Take every line from the material that has the word "Cushion" in it.

:::::

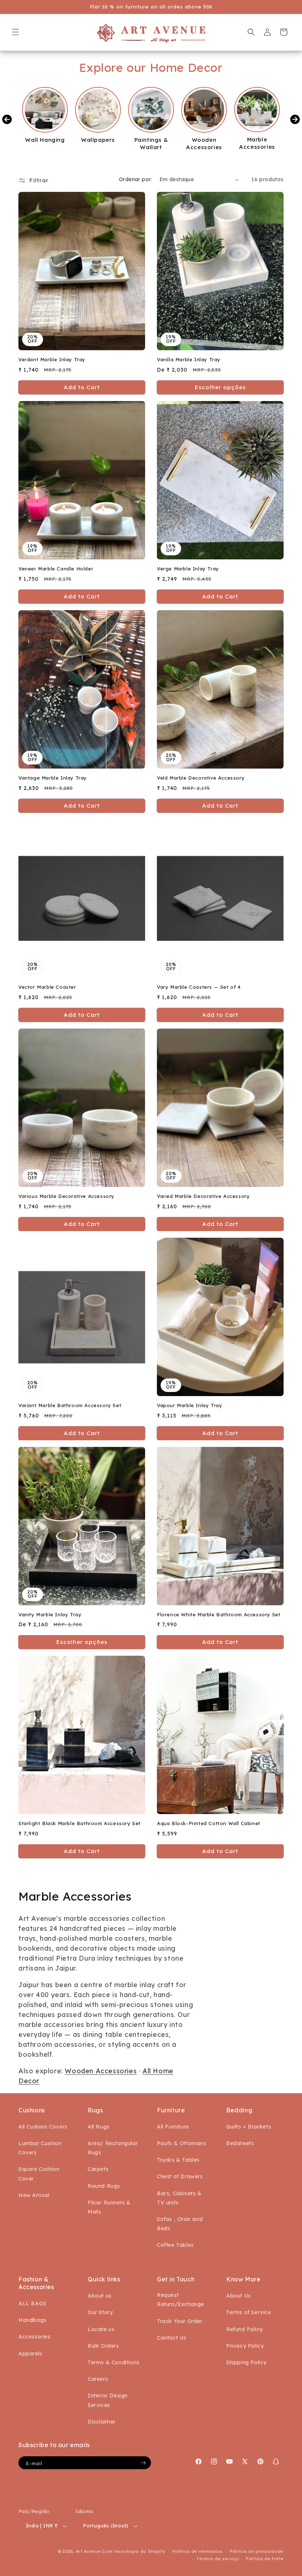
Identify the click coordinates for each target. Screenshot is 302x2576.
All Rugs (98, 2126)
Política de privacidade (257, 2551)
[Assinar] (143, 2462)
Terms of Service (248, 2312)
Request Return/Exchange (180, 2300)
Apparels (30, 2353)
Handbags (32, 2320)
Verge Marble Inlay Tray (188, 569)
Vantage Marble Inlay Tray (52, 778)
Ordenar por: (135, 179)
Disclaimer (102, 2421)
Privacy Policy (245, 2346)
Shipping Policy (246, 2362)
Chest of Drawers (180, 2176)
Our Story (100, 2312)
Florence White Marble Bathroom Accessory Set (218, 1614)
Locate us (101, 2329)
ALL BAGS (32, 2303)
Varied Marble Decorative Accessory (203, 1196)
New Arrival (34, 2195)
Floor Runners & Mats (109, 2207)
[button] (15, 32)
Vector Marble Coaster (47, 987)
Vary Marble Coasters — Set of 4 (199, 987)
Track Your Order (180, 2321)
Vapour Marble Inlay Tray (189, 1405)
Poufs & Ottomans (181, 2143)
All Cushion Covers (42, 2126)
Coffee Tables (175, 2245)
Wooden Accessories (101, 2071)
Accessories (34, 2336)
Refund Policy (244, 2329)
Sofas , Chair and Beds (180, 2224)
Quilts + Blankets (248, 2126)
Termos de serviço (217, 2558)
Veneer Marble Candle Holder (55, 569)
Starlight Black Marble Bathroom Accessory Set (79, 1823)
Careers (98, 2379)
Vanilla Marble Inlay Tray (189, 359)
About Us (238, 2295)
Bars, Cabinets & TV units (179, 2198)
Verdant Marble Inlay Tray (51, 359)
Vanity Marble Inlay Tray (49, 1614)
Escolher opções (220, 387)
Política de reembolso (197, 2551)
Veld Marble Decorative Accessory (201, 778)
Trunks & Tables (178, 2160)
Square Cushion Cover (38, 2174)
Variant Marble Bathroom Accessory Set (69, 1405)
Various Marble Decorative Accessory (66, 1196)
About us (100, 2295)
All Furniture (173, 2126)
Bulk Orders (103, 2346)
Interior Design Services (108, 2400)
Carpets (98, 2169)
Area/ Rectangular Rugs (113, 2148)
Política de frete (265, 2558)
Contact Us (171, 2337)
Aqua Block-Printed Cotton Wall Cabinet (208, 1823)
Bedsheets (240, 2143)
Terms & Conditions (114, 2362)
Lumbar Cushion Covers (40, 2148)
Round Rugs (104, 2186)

:::::

■ Response to the task
All Cushion Covers (42, 2126)
Square Cushion Cover (38, 2174)
Lumbar Cushion Covers (40, 2148)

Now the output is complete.